イザベラ・バード『日本奥地紀行』

必要があって、イザベラ・バード『日本奥地紀行』を読む。高梨健吉訳で平凡社文庫から出ている版で読んだ。

イギリスの女性旅行家で、南北アメリカや朝鮮など世界各地を旅行して多くの旅行記を出版したイザベラ・バードが1877年(明治11年)の6月から9月にかけて東北から北海道を旅行したときの旅行記。東京から日光を経て新潟へ、そこから北上して陸路で山形、新庄、秋田、青森などを訪れ、青森から函館へ渡り、函館から北海道の苫小牧や紋別などを訪れている。原題は Unbeaten Track であるが、まさにそのタイトルを裏切らず、大きな街道を外れた道なき道を馬や徒歩で通って、小さな村で宿を請うような行程を続ける。東北の奥地の村は貧しいものも多く、「かび臭さ」や「悪臭」に悩まされる。村人たちは皮膚病や眼病にかかっているものが非常に多い。地図がないので、彼女が訪れた村が具体的にどこなのか、丁寧に調べないと分からないが、坂下という村ではマラリアが広がり、院内では脚気が広まっていた。横浜で雇った通訳の日本人の若者(上前ははねるけれども、正直で勤勉な若者だった)は、外国人にこんな日本の光景を見せるのは恥であると感じていた。アイヌの部落(平取)では極度の貧困を目撃し、当時のアイヌたち(と北海道の日本人たち)が酒におぼれて堕落・退廃しきっていることを深く悲しんでいる。飲酒の習慣がもたらした破壊的な影響は、それまで孤立していた文化圏が、より進んだ(と言うべきではないのだろうけれども)文明と接触した時の定番である。19世紀のハワイもそうだった。
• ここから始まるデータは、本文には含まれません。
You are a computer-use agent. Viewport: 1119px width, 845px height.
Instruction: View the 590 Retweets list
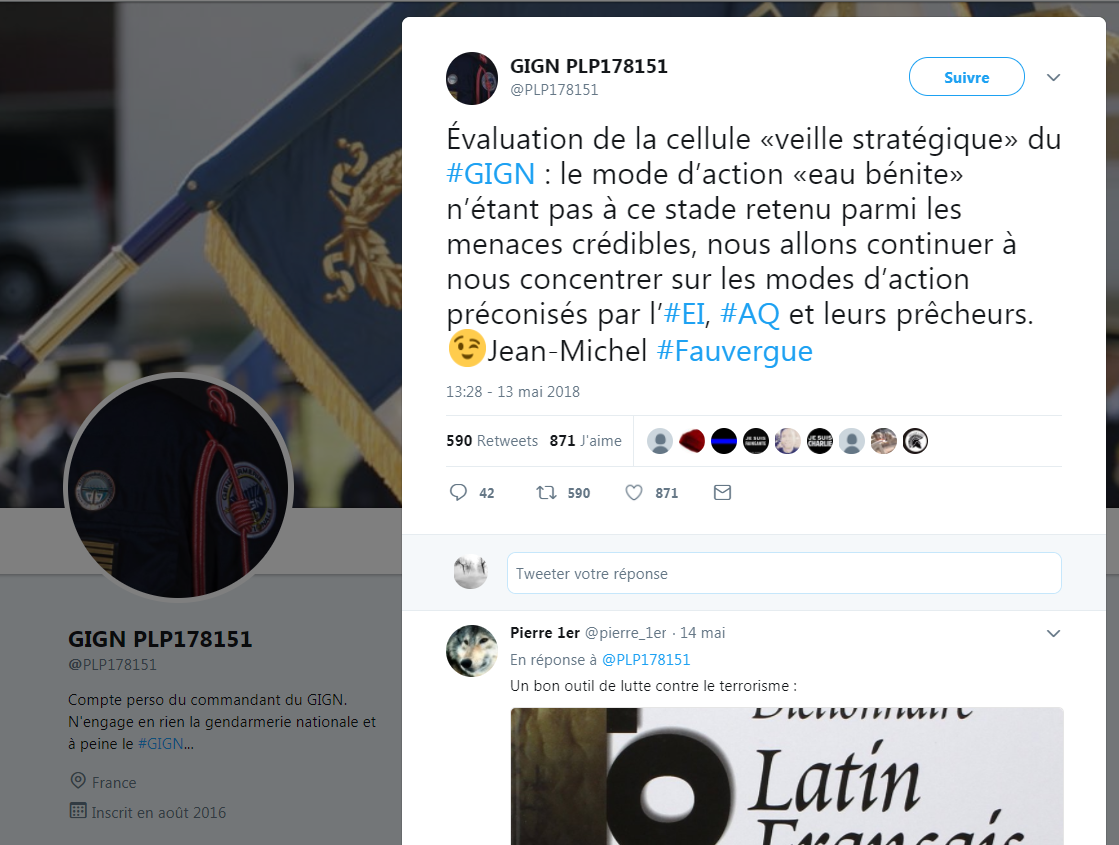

色々と面白いテーマがたくさん語られていたが、その中から一つだけ紹介する。バードは行く先々でにわか医者の役をすることになる。川島という村で、宿の小さな男の子の咳を手持ちのクロロダインという薬で治すと、そのうわさはあっという間に村に広まり、翌日の朝5時には宿の外には村中の人間が集まり、皮膚病、やけど、たむし、目が見えないこと、腫れ物などの病人と、外国人の女性による治療を見物しようという村人が集まっていた。バードは自分にはそんな病気は治せないと説明し、衣服と体を清潔にすることを説いた。バードの薬が「奇跡」を起こして村人に治療をせがまれるということは、その後も行く先々で繰り返された。